[Records from a data collection]
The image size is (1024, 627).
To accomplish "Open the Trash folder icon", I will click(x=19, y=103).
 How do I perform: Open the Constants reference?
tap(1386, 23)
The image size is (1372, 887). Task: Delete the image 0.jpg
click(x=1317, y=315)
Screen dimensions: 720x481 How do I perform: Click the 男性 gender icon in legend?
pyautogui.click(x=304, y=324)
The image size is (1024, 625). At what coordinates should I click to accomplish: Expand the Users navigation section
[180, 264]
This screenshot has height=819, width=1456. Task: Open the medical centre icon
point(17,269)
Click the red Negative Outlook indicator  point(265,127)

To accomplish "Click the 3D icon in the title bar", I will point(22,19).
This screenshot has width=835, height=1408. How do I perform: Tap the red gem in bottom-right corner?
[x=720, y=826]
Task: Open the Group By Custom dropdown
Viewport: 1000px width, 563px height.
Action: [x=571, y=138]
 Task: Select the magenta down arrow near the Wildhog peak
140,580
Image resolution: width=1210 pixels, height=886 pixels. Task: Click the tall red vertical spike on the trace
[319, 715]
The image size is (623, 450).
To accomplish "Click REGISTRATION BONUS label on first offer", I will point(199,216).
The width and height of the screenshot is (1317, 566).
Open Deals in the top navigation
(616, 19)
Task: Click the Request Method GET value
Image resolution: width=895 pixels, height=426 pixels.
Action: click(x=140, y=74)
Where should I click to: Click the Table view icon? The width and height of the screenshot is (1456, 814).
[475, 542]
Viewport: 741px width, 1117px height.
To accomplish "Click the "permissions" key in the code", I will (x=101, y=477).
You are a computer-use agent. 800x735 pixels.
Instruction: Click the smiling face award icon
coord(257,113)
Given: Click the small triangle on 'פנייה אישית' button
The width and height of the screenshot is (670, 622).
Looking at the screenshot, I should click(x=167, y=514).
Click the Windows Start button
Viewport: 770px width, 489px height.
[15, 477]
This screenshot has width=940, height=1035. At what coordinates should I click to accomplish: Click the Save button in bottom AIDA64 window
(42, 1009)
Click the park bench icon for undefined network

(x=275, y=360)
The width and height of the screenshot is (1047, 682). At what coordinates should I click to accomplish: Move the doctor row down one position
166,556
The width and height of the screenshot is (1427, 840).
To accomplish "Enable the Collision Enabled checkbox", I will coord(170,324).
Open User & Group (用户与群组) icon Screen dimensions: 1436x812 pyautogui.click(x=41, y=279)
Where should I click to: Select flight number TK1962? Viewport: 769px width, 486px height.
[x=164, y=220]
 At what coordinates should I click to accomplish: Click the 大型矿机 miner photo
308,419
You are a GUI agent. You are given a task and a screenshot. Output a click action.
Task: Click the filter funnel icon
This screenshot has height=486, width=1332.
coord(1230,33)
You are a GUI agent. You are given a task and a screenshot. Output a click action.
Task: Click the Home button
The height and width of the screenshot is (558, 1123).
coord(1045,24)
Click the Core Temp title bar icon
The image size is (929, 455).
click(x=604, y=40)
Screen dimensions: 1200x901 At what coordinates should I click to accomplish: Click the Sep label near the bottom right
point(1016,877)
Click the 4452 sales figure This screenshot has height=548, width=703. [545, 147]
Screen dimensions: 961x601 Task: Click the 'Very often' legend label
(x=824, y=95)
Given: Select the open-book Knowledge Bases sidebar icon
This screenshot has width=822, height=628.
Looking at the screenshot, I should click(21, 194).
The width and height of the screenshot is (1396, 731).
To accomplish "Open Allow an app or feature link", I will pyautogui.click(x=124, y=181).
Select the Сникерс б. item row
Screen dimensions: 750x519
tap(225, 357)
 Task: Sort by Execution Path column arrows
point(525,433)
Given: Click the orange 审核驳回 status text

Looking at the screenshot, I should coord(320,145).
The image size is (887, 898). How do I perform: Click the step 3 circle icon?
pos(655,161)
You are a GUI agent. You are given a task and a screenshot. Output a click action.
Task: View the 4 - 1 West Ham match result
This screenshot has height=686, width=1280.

**Exercise**
Where in the records above does the word "Group" appear? Copy each line that holds it.

**Answer section**
Task: Open the Group By Custom dropdown
Open User & Group (用户与群组) icon Screen dimensions: 1436x812 pyautogui.click(x=41, y=279)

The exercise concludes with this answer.